Provided passage:
● ● ● ● ● ● ●

But the key is you can target by subscription level. So you can show this bar only to those who are logged in as free and it can persist. So they could have had this bar persist for 16 days on their website if they wanted to, I wouldn't recommend it. But that would have been probably another jillion eyeballs that would have seen the Valentine's Day promotion without ticking people off.
Tyler (10:36)
Thanks
Pete (10:44)
if you've made it this far, we got a little preview, a little secret preview for a new product that we're coming out with, and it has to do with Insights. And going to show you what this looks like. So this, if you're listening to this, this is a snapshot of our new Insights dashboard.
It's just the home. And what I've done is I've filtered the last seven days, just paid subscribers. And we look at one of the data points that we're tracking is how many, what this, just to give you a little high level, this tracks logged in subscribers. So if someone's logged in as a free registered reader or someone's logged in as a paid subscriber, this tracks every single article they look at, everything they do.

● ● ● ● ● ● ●

[Data on locating visible targets]
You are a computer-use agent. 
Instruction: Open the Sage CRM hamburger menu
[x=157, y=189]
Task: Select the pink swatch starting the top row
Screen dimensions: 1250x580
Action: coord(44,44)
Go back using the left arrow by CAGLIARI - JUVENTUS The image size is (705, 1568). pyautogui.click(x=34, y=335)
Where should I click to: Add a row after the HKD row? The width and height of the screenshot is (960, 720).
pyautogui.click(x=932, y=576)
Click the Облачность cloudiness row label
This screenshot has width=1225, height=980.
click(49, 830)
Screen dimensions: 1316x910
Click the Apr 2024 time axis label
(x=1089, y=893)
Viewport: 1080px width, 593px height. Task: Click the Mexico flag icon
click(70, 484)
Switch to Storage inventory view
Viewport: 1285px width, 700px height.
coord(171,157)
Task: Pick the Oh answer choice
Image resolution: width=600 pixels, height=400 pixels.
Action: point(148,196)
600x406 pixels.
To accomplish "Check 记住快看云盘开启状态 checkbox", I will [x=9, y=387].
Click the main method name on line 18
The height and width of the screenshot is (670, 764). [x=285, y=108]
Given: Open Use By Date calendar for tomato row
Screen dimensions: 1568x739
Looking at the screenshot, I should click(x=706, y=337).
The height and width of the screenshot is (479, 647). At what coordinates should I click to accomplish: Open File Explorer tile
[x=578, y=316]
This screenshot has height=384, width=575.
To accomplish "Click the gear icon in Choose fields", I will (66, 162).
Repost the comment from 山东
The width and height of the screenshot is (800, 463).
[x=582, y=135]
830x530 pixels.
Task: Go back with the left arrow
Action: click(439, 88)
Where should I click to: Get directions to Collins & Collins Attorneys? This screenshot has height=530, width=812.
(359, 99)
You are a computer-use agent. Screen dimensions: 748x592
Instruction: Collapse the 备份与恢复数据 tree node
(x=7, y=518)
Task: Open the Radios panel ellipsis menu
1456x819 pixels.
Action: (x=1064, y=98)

● ● ● ● ● ● ●

Set problem 1: Pick out each line of the records that contains the string "Instruction".
Set problem 2: Carry on the conversation about the new Insights dashboard, starting after its final sentence.

Expected answer 1:
Instruction: Open the Sage CRM hamburger menu
Instruction: Collapse the 备份与恢复数据 tree node

Expected answer 2:
So we're pulling all this data into our new insights dashboard ⁓ If you if you want this set up just get in touch. We'll set it up It's it's free up to a hundred thousand events ⁓ per month, which is for our paid subscribers which is Requires quite a lot of traffic to blow through that in any case if you look down here ⁓ There's a piece of data which is interesting
620 free readers hitting the paywall. So what this data point is, and this is under action items, is these 620 free registered readers, they're logged in, they've seen the upgrade message on the paywall at least three times in the last seven days. So the idea here is that we're going to flag ⁓ who's logged in is free and who's active and who might respond.
a paid subscription. So going forward, I would suggest that publishers, that you as a publisher, look at what your free registered readers are doing and then and target the crew that's seeing the upgrade message more than a certain number of times per week.
And you could do this every week. If there's, you know, I mean, obviously if you have like a Valentine's promotion, this is perfect. Just, just targeting the readers that are more engaged with the right offer. You might beat 80 just with one campaign. If you're hitting the right people at the right time. So.
Okay. I think that kind of covers it. I'd say any, you know, just to kind of rehash it when you're going to do a promotion, bake it into the newsletter, make the time timeframe really, really short. Uh, Tyler, I think what you said is, you know, that sort of devaluing, um, the, promotion, I mean, doing an annual plan, I think was smart. Uh, 50 % off is a lot.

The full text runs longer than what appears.